Pollinator Nutritional Research: From Collecting and Characterizing Floral Resource Provisions to the Inference of Ecological and Evolutionary Consequences
Pollinator nutrition from a plant's-eye view: Floral reward macronutrients predict patterns of pollen movement in a co-flowering plant community
Wednesday, November 3, 2021
3:10 PM – 3:30 PM MT
Location: Colorado Convention Center, Meeting Room 108-110
Bees acquire nearly all of their protein, lipids, and carbohydrates from pollen and nectar. However, how variation in the nutritional composition of the floral rewards produced by different plant species impacts interactions with pollinators and consequently indirect interactions among co-flowering plants is unknown. Here we asked how pollinator-mediated plant-plant interactions are impacted by 1) absolute floral reward macronutrition, and 2) similarities among species’ macronutrition in a community context. We measured the macronutrient composition of six focal species’ rewards (nectar sugars, pollen proteins and lipids), and documented a large pollen movement network by characterizing conspecific and heterospecific pollen transfer across 712 stigmas from 149 focal bumblebee-visited (Bombus spp.) plants in Sierra Nevada dry meadows. We found that heterospecific pollen transfer correlated with both pollen and nectar nutrition but conspecific pollen transfer did not.
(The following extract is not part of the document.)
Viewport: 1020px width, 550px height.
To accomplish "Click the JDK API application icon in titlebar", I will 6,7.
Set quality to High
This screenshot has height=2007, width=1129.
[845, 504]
Plants with high protein:lipid ratios in their pollen received fewer heterospecific pollen grains, and plants with higher quality nectar trended towards receiving more. Further, species pairs that had similar reward macronutrition were more likely to have heterospecific pollen transfer between them. These findings highlight that pollinator-mediated plant-plant interactions are likely driven by complex and combined effects of pollen and nectar quality. Further these results suggest that the relative success of any given floral reward strategy may depend on how unique that strategy is in a community context, and raise the possibility that plants could escape competition for pollinators if they have a reward strategy that differs from co-flowering species.